Ike Turner and Tina Turner performing live onstage

Ike and Tina Turner performing

Tina tried to take her own life

Though there was a certain amount of success that the act had, music observers and Tina herself lamented that the band wasn’t able to reach even bigger milestones due to Ike’s self-sabotaging and violent behavior, with Tina often the focal point. With Ike having survived deep trauma from his childhood, Tina lived through regular physical and emotional abuse from her spouse for years, sometimes forcing herself to sing and dance after being battered. The domestic situation was relentlessly permeated with fear and pain as Ike abused drugs and openly paraded around mistresses. Tina later recounted in her 2018 memoir, My Love Story, that sexual encounters with her then-husband were “an expression of hostility — a kind of rape — especially when it began or ended with a beating.”

Tina attempted to kill herself in 1968. After she recovered, she increasingly became aware of her strength, with a vision to survive and eventually escape the marriage.

SIGN UP FOR THE BIOGRAPHY.COM NEWSLETTER

Tina eventually left Ike and began a fresh start

Arriving in Dallas during the summer of 1976, Tina fled from Ike after a fight and managed to get to safety at a Ramada Inn with practically no money and in bloodied clothes. Despite routine intimidation, Tina eventually divorced her husband, taking no other assets besides her performance name and two cars.

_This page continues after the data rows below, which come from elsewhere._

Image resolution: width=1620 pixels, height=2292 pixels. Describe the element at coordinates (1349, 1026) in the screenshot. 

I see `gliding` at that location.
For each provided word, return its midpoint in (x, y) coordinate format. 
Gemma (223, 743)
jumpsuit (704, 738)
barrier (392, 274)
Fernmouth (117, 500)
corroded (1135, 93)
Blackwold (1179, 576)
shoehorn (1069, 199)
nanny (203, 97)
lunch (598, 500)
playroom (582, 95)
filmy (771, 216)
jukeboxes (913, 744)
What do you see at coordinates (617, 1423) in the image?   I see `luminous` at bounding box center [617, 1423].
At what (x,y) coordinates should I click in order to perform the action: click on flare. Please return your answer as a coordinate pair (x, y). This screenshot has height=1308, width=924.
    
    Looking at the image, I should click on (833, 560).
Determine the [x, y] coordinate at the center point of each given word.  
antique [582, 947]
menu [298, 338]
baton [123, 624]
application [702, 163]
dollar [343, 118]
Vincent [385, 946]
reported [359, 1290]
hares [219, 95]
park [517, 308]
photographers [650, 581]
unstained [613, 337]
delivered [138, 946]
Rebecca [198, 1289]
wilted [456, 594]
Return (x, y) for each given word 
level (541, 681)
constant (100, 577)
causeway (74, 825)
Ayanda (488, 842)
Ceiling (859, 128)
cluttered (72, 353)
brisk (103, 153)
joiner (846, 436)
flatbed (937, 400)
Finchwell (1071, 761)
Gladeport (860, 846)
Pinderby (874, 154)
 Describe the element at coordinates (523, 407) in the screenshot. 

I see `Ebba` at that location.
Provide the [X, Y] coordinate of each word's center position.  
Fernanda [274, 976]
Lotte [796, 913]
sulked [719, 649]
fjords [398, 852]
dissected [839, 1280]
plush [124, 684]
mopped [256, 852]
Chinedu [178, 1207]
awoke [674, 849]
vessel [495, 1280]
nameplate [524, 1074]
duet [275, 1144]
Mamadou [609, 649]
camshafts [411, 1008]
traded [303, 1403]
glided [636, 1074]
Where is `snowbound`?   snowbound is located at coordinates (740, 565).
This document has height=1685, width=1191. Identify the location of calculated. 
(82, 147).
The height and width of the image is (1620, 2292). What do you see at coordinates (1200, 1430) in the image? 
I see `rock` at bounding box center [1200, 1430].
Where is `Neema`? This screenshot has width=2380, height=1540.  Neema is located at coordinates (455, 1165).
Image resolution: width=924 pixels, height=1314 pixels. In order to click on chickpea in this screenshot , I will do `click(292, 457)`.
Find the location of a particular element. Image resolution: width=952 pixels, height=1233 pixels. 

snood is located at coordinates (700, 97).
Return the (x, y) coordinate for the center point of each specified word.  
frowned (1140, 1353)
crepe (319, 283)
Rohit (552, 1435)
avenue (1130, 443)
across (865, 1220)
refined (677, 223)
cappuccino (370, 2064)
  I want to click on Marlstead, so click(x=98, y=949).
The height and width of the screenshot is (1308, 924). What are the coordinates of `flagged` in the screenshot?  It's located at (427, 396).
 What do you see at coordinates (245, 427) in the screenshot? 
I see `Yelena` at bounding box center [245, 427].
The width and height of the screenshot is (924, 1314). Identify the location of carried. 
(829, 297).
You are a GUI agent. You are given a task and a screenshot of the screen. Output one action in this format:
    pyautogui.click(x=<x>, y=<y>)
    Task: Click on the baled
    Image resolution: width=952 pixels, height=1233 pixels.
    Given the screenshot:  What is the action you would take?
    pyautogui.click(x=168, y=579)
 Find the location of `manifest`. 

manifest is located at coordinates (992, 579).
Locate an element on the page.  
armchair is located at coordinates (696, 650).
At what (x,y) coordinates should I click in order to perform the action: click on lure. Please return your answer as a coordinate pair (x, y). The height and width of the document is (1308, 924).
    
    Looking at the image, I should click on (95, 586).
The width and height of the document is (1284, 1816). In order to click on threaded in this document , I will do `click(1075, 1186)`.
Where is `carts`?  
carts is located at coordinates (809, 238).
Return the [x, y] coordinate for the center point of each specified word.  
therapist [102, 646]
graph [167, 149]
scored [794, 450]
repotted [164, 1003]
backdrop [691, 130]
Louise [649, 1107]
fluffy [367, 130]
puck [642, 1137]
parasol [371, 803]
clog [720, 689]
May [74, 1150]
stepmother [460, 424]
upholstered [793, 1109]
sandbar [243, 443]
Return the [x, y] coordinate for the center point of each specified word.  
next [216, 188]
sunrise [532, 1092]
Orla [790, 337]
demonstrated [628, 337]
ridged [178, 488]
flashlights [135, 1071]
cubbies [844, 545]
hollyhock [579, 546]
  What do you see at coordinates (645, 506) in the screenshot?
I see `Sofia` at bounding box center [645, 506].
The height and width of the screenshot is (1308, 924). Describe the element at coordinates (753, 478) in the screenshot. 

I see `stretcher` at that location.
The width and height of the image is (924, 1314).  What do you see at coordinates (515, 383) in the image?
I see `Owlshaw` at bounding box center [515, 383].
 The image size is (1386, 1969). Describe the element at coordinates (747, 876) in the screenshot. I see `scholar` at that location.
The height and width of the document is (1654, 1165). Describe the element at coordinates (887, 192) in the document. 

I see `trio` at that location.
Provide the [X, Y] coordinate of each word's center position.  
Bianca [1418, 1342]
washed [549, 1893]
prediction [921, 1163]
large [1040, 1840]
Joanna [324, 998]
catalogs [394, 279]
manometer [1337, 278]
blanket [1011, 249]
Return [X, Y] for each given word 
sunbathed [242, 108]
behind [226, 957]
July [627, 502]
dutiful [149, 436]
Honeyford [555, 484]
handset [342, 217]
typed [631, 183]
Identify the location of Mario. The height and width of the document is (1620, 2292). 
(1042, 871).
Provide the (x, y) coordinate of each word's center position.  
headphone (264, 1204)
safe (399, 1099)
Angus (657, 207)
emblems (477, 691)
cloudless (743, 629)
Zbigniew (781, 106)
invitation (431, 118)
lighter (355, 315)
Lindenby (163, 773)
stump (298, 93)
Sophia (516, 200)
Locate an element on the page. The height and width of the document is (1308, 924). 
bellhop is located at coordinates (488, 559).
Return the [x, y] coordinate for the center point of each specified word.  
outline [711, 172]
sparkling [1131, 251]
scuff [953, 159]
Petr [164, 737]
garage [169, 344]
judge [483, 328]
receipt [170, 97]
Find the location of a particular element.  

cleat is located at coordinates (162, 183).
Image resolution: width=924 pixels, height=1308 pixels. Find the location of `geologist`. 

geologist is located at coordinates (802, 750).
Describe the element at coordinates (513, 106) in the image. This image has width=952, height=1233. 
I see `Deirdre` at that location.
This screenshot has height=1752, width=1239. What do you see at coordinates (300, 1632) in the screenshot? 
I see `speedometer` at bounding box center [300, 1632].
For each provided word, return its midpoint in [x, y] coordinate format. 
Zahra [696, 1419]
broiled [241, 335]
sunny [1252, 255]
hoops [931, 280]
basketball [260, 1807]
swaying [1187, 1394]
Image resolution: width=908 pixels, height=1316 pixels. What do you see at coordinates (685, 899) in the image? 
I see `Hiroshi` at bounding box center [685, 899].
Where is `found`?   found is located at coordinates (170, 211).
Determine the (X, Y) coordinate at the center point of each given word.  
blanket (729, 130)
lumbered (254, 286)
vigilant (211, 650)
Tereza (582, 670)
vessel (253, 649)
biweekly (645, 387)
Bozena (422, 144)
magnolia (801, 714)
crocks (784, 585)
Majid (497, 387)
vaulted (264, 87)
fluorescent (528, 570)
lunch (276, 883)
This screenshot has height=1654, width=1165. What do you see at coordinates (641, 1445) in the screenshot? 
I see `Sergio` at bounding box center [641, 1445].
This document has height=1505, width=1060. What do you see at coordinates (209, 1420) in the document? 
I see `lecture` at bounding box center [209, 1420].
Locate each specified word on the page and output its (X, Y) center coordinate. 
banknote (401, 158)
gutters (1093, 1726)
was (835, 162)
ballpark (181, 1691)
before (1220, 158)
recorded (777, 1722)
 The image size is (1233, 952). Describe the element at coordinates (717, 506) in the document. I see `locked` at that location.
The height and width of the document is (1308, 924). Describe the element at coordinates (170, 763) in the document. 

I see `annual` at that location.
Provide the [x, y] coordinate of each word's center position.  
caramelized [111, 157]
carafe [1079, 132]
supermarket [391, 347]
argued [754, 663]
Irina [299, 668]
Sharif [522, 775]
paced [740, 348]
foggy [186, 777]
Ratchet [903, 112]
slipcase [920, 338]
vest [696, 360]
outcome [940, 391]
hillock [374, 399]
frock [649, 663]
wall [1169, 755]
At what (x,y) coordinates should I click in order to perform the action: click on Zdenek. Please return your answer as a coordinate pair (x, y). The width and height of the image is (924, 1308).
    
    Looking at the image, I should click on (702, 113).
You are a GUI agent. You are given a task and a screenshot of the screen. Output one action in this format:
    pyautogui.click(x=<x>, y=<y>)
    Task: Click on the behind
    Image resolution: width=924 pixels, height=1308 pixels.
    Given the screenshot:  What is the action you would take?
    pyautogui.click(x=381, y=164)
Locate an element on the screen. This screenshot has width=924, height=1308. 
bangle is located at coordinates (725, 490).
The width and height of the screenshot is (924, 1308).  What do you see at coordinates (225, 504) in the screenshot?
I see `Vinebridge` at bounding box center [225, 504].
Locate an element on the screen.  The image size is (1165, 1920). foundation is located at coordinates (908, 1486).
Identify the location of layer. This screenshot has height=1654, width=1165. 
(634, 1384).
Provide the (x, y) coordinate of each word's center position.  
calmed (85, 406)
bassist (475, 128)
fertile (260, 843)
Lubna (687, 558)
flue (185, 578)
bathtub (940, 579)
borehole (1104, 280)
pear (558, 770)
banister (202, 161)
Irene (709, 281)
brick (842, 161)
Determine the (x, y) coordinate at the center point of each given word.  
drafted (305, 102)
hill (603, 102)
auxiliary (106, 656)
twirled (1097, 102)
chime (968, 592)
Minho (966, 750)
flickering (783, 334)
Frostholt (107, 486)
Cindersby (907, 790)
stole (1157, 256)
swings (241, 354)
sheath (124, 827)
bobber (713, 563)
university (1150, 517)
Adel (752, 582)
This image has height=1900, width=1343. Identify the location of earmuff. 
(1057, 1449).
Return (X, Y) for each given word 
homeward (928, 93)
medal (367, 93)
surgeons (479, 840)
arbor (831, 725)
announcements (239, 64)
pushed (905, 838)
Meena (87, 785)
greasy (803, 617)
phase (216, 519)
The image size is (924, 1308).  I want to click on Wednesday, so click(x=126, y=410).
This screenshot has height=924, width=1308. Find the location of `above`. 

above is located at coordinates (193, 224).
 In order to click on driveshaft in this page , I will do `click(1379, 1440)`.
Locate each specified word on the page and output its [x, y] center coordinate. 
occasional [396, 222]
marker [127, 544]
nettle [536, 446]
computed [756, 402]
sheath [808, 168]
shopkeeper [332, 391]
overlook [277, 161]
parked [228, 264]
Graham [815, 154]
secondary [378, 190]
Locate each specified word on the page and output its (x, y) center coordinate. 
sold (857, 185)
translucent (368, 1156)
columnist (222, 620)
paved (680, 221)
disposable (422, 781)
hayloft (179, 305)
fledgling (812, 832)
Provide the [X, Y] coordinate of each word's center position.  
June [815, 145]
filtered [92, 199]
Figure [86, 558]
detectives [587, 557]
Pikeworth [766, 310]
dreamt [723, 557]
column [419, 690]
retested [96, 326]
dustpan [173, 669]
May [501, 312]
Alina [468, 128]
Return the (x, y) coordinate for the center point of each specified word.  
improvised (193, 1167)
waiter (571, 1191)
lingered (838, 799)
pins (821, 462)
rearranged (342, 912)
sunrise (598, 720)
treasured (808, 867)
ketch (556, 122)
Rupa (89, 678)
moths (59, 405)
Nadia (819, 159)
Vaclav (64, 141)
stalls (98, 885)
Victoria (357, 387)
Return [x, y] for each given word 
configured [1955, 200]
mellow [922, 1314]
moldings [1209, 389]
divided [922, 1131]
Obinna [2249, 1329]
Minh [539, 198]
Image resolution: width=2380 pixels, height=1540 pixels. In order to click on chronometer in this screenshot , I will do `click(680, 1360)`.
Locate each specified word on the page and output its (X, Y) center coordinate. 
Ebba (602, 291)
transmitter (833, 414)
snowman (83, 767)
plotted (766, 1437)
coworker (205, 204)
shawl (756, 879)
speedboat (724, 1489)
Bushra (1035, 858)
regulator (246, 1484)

Using her Buddhist practice to help center herself, Tina steadily performed in smaller venues while also finding herself in debt. Making some key networking moves and signing with manager Roger Davies, she joined Capitol/EMI Records. In her mid-40s, Tina staged a pop music comeback with her 1984 Private Dancer album and a host of singles that included the title track, a remake of Al Green’s “Let’s Stay Together,” “Better Be Good to Me,” and “What’s Love Got to Do With It.” The Grammy-winning “What’s Love Got to Do With It” reached No. 1 in the U.S. and is seen by many as Tina’s trademark song. The studio albums Break Every Rule and Foreign Affair followed, as well as a starring role in Mad Max: Beyond Thunderdome that featured the anthemic “We Don’t Need Another Hero.” She also penned a 1986 memoir, I, Tina, with journalist Kurt Loder that was turned into the 1993 film What’s Love Got to Do With It, starring Angela Bassett and Laurence Fishburne. (Tina has said that she’s never watched the film in its entirety.)

Tina found love again and Ike's life was cut short due to drugs

In My Love Story, Tina has talked about her deep affection for her long-term partner, Erwin Bach, whom she wed in 2013, and the contours of their relationship, contrasting what she has experienced and learned from her second marriage in contrast to her first. The couple has settled in Switzerland, where Tina obtained citizenship. She has also faced a number of health issues, including high blood pressure, a stroke, cancer and kidney failure, with her second husband donating his own kidney for a transplant. Nonetheless, in 2017, Tina was able to give her blessings to a high-profile musical depicting her life story, which debuted the following year in London starring Adrienne Warren. Sadly, in summer 2018, her eldest biological son Craig committed suicide.

Having served time in prison for drug possession, Ike released his own autobiography, Takin’ Back My Name: The Confessions of Ike Turner, in 1999. He earned another Grammy in the category of Best Traditional Blues Album for his 2006 set Risin’ With the Blues, having worked with the alternative pop act Gorillaz the previous year. He died from a cocaine overdose in December 2007.